APPRÉCIATION JURIDIQUE
(11) Aux termes de l'article 233 du traité, "l'institution ou les institutions dont émane l'acte annulé, ou dont l'abstention a été déclarée contraire au présent traité, sont tenues de prendre les mesures que comporte l'exécution de l'arrêt de la Cour de justice".
(12) Ces dispositions ont été explicitées par la Cour de la façon suivante: "Pour se conformer à l'arrêt et lui donner une pleine exécution, l'institution est tenue de respecter non seulement le dispositif de l'arrêt, mais également les motifs qui ont amené à celui-ci et qui en constituent le soutien nécessaire, en ce sens qu'ils sont indispensables pour déterminer le sens exact de ce qui a été jugé dans le dispositif. Ce sont, en effet, ces motifs qui, d'une part, identifient la disposition exacte considérée comme illégale et, d'autre part, font apparaître les raisons exactes de l'illégalité constatée dans le dispositif et que l'institution concernée doit prendre en considération en remplaçant l'acte annulé" (4). La Cour a également souligné qu'il incombait à l'institution dont émane l'acte annulé de déterminer les mesures que comporte l'exécution d'un arrêt d'annulation (5).
(13) En l'espèce, afin de tenir dûment compte de l'arrêt du Tribunal de première instance, il appartient à la Commission d'adopter une nouvelle décision qui comprenne la motivation du point sur lequel le Tribunal de première instance a constaté un défaut de motivation et qui corrige les deux erreurs manifestes d'appréciation identifiées par le Tribunal.
# # # #
■ Exercice proposé A:
Recopiez mot pour mot le passage de l'extrait qui commence aux mots "(12) Ces dispositions" et s'arrête après les mots "arrêt d'annulation (5).".
■ Exercice proposé B:
D'après l'extrait, pourquoi l'institution doit-elle respecter les motifs de l'arrêt en plus de son dispositif ? Répondez en une à trois phrases.
Appuyez-vous uniquement sur l'extrait.

■ Lignes de données:
# # # #
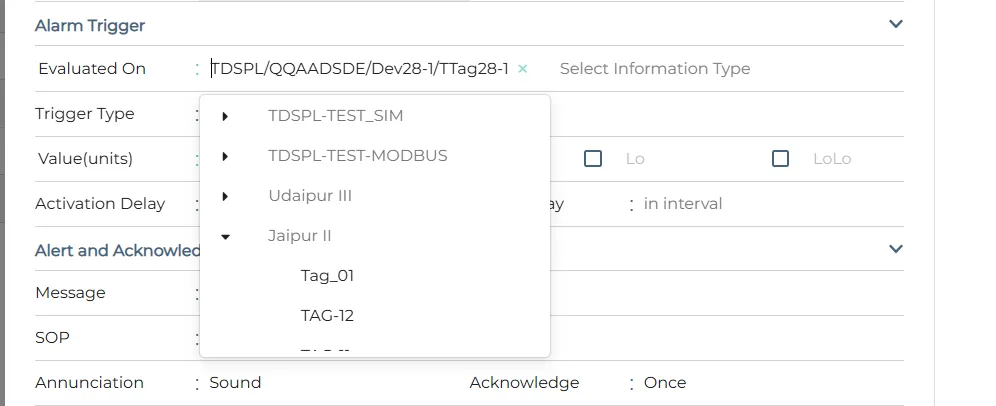
Task: Click the Evaluated On tag input field
Action: 360,69
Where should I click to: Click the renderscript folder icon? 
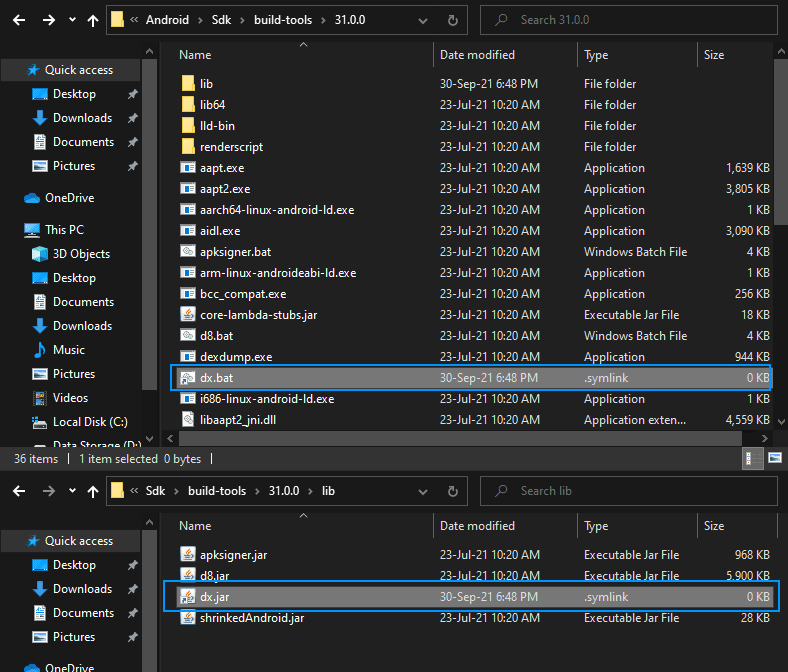187,147
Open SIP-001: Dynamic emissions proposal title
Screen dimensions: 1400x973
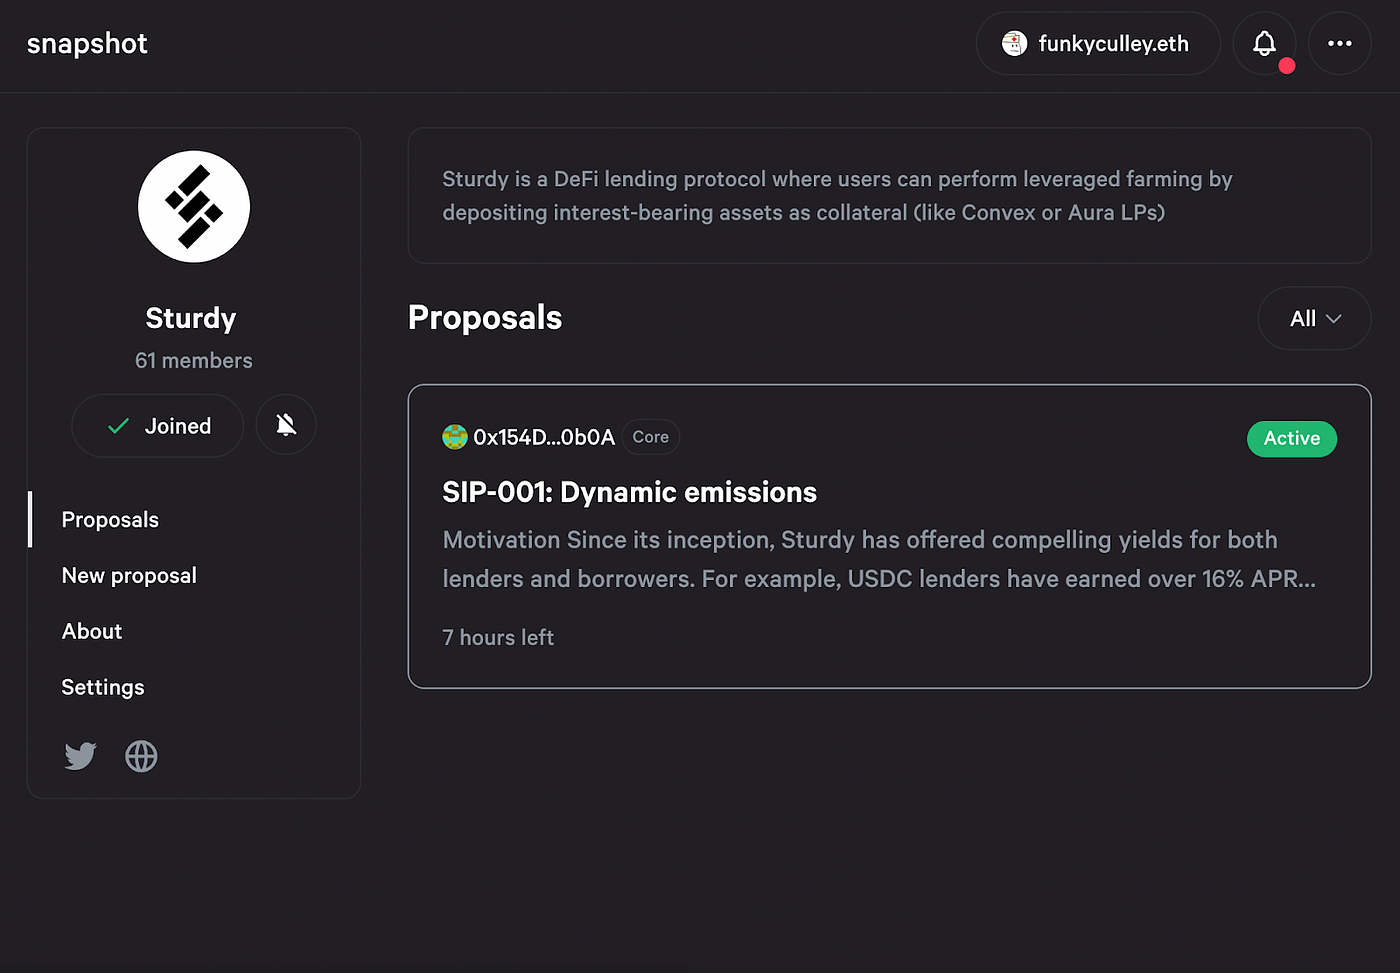click(629, 492)
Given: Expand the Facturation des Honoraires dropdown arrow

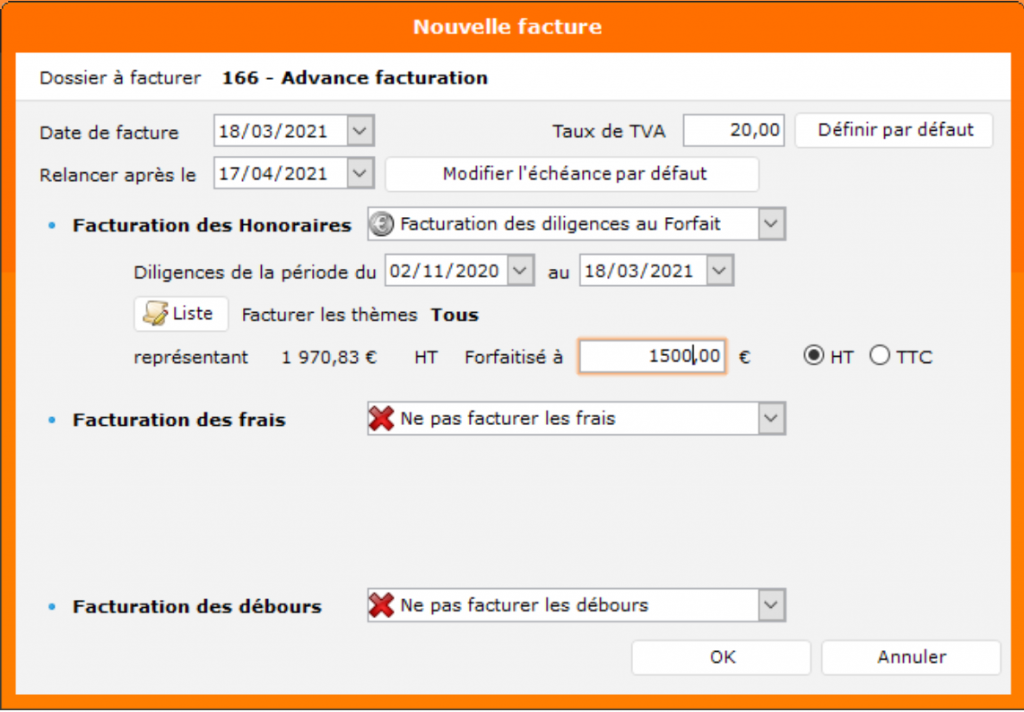Looking at the screenshot, I should [771, 225].
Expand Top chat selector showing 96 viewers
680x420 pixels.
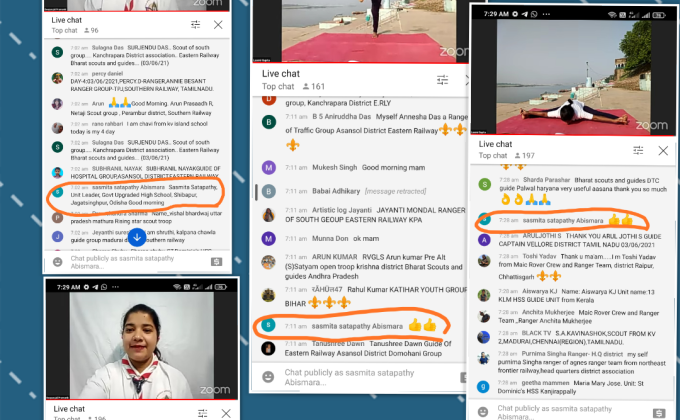[78, 31]
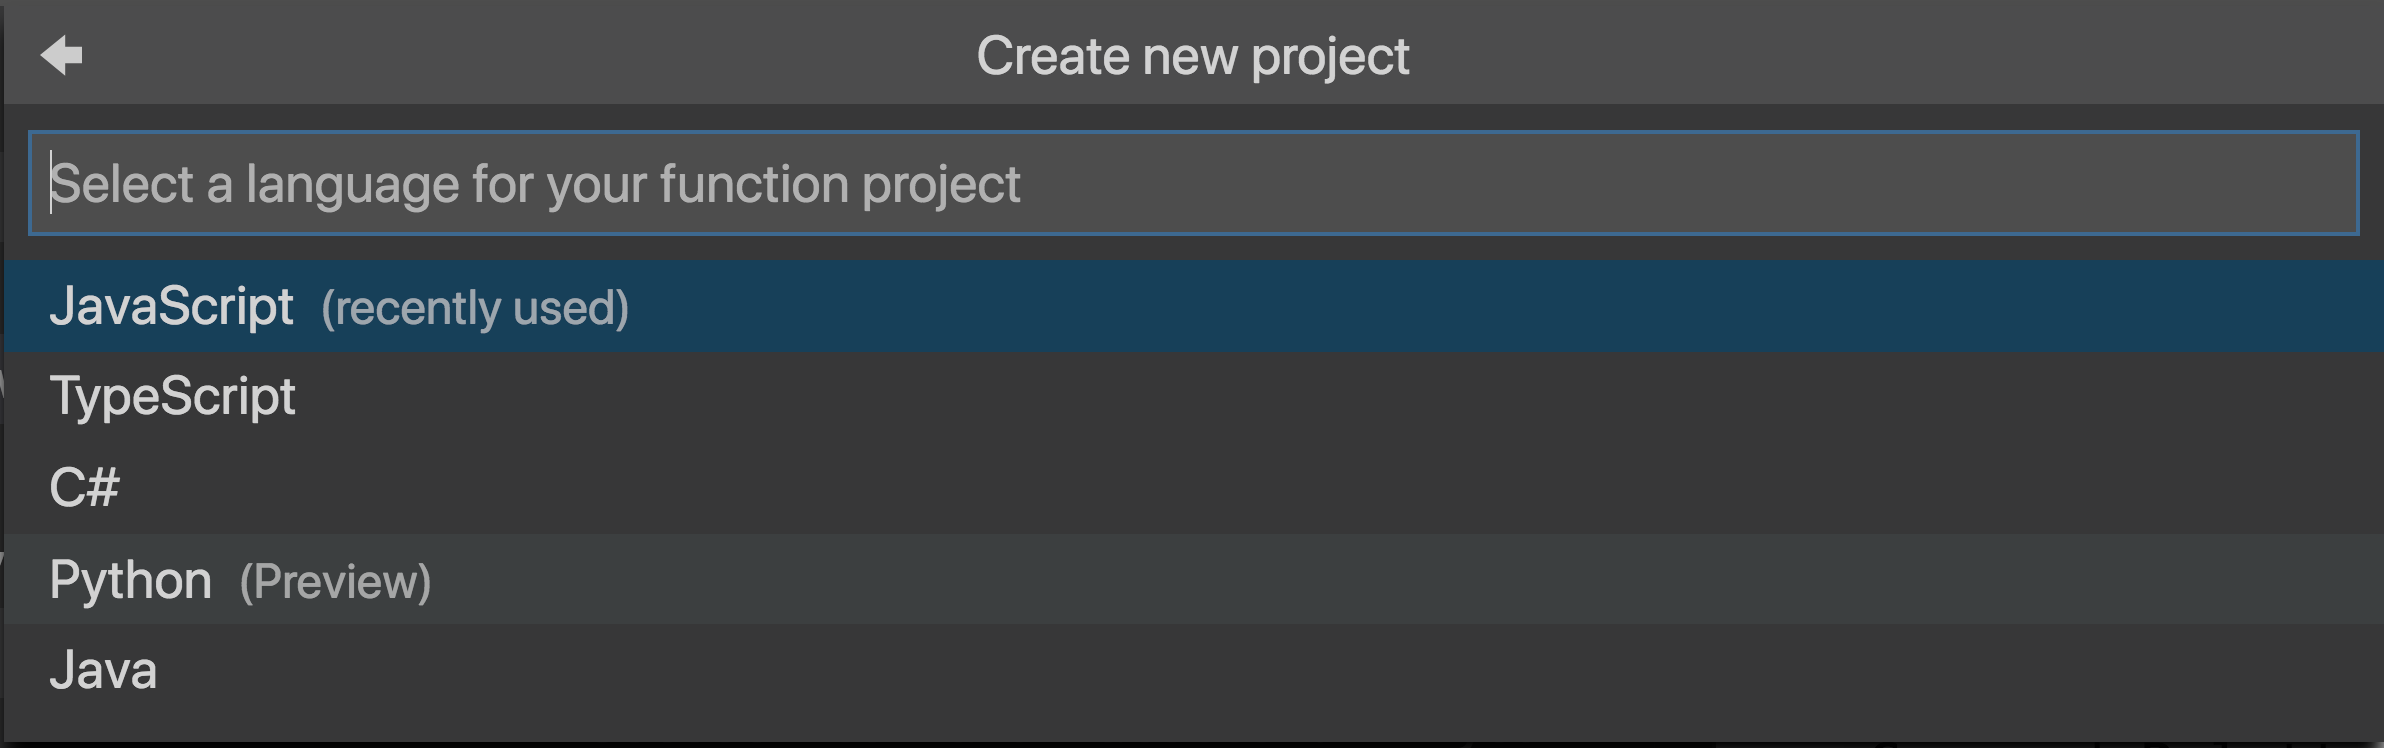This screenshot has height=748, width=2384.
Task: Choose Java from the language list
Action: (104, 670)
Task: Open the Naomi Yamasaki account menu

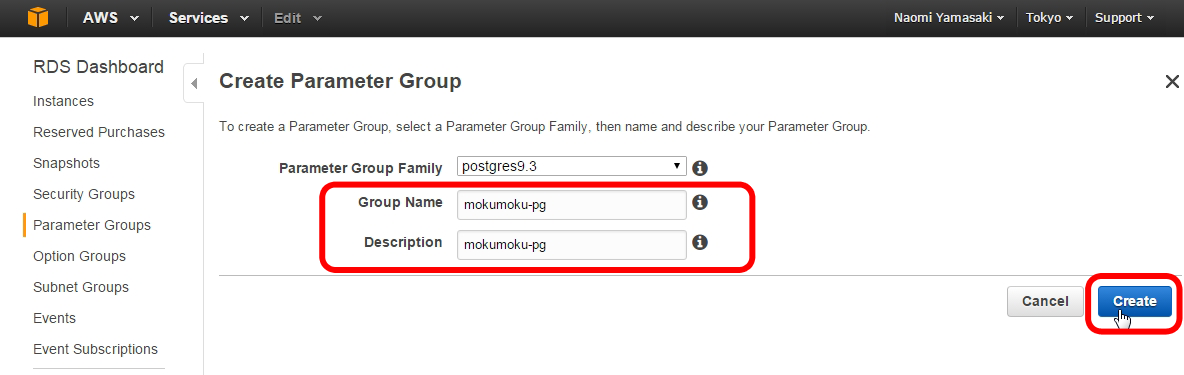Action: [x=949, y=18]
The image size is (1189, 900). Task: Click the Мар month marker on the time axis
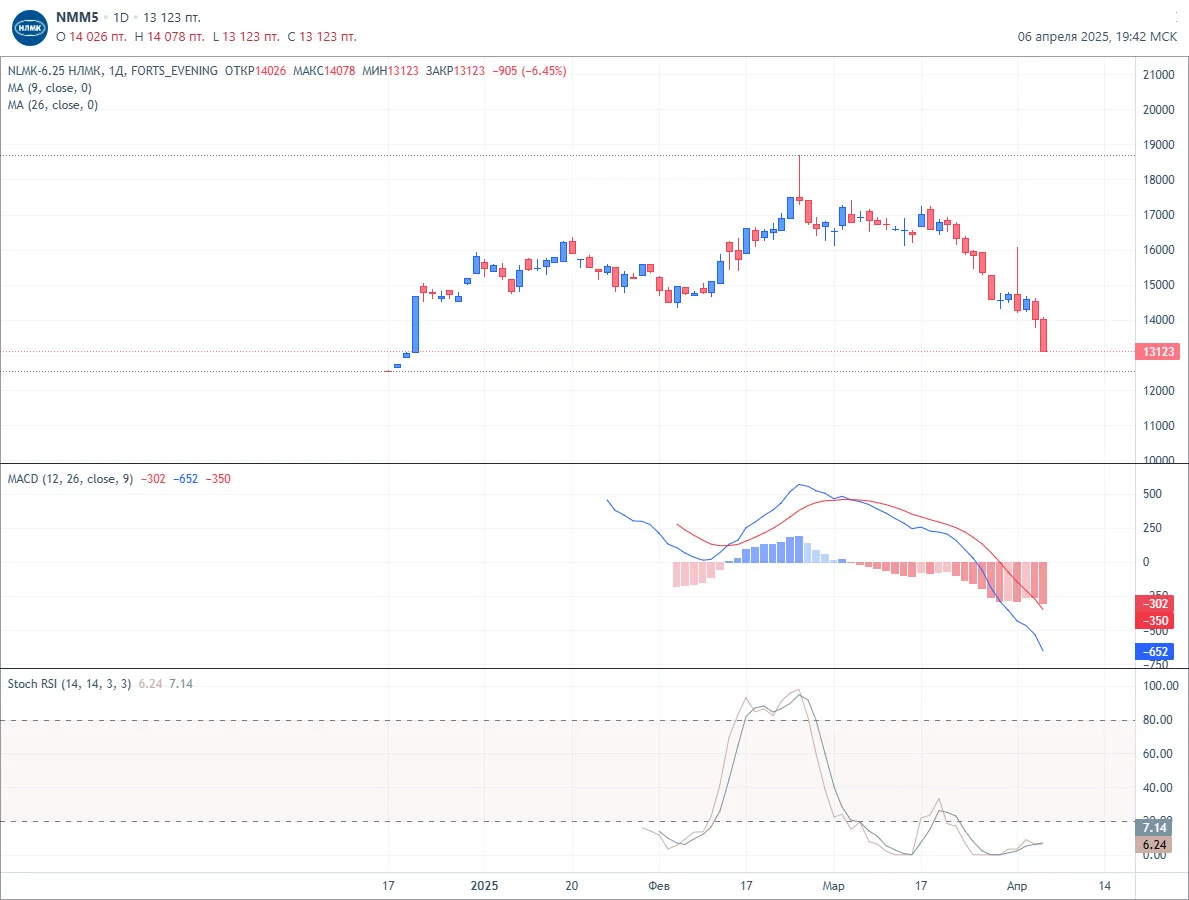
# # # #
■ Solution A:
(12) Ces dispositions ont été explicitées par la Cour de la façon suivante: "Pour se conformer à l'arrêt et lui donner une pleine exécution, l'institution est tenue de respecter non seulement le dispositif de l'arrêt, mais également les motifs qui ont amené à celui-ci et qui en constituent le soutien nécessaire, en ce sens qu'ils sont indispensables pour déterminer le sens exact de ce qui a été jugé dans le dispositif. Ce sont, en effet, ces motifs qui, d'une part, identifient la disposition exacte considérée comme illégale et, d'autre part, font apparaître les raisons exactes de l'illégalité constatée dans le dispositif et que l'institution concernée doit prendre en considération en remplaçant l'acte annulé" (4). La Cour a également souligné qu'il incombait à l'institution dont émane l'acte annulé de déterminer les mesures que comporte l'exécution d'un arrêt d'annulation (5).

■ Solution B:
Les motifs sont indispensables pour déterminer le sens exact de ce qui a été jugé dans le dispositif. Ils identifient la disposition exacte considérée comme illégale. Ils font aussi apparaître les raisons exactes de l'illégalité, que l'institution doit prendre en considération en remplaçant l'acte annulé.